Shadow of the Xel'Naga, page 13
Two Marines hauled Mayor Nik away as he struggled and squirmed like a child being taken from a favorite toy.
Once the general had been debriefed by a handful of colonists his troops acquired at random, he sent Marines to look specifically for Octavia Bren, who had sounded the original alarm and apparently had more close experience with the aliens than anyone else in Free Haven.
Without offering an explanation, he had her escorted to his new command center—formerly Mayor Nikolai's home—and sat back at his desk to assess her. He didn't offer her any refreshments. She felt a renewed dislike for him.
“Now, Miz Brown,” he said in a gravelly voice.
“Bren, General. It's Bren.”
“Yes, of course, ma'am. Now, it's time for you to do your duty as a citizen of the Terran Dominion.”
Octavia stood straight and gave him a small frown. “Here on Bhekar Ro we're independent, General. We'd never heard of your Dominion until we sent a message just a few days ago, so how could we be citizens of it?”
“Nevertheless, Emperor Mengsk loves and counts on all of his subjects—even the ignorant ones.” He drummed his thick fingers on the desktop. “I understand that you, more than anyone else in the settlement, know about this mysterious alien artifact. You've seen it with your own eyes.”
“It killed my brother, General.”
“Good, good,” he said. “Not about your brother, I mean, but that you've got up-close experience. Now, ma'am, tell me everything you remember. What does it look like? What are the defenses around it? What else did you observe about its potential as a weapon, perhaps? If this thing can help us conquer the enemy, then we can leave you and your fellow farmers in peace. Wouldn't you like to go back to doing . . . whatever it is you colonists do?”
Octavia wanted nothing more in the world, so she gave him the details. Starting with how she and her brother had found the object exposed after an avalanche, she explained how it had killed Lars and later fried her robo-harvester.
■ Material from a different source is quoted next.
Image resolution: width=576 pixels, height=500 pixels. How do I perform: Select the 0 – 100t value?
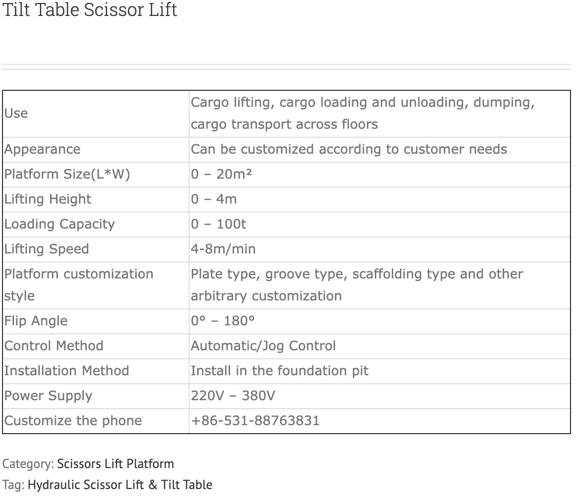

General Duke raised his eyebrows. “Interesting. Perhaps it could be adapted to putting enemy vehicles out of commission. Like a lockdown strike. Hmmm, I'll have a team of science specialists study it up close.”
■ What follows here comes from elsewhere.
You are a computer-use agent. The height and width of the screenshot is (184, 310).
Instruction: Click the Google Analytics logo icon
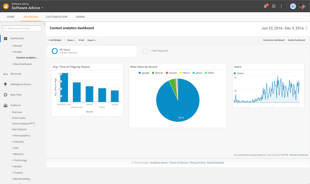[x=6, y=6]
“I think all those aliens that arrived have the same idea,” she said. “Your scientists may be in for a surprise.”
“Don't worry your pretty little head, my girl. We've had experience with both the Zerg and the Protoss before.” He looked around at various instruments he had rewired in the mayor's dwelling, including the seismographs taken from the Brens' own home.
Offhandedly, as if recounting his glory days, he gave her a bit of background about the first war between the Protoss and the Terrans and the Zerg. As Octavia listened to him brag, she looked over at the repaired seismographs and saw them jiggling, picking up numerous explosions, all of them centered around the artifact out in the distant valley. “It looks like there's a disturbance out there, General.”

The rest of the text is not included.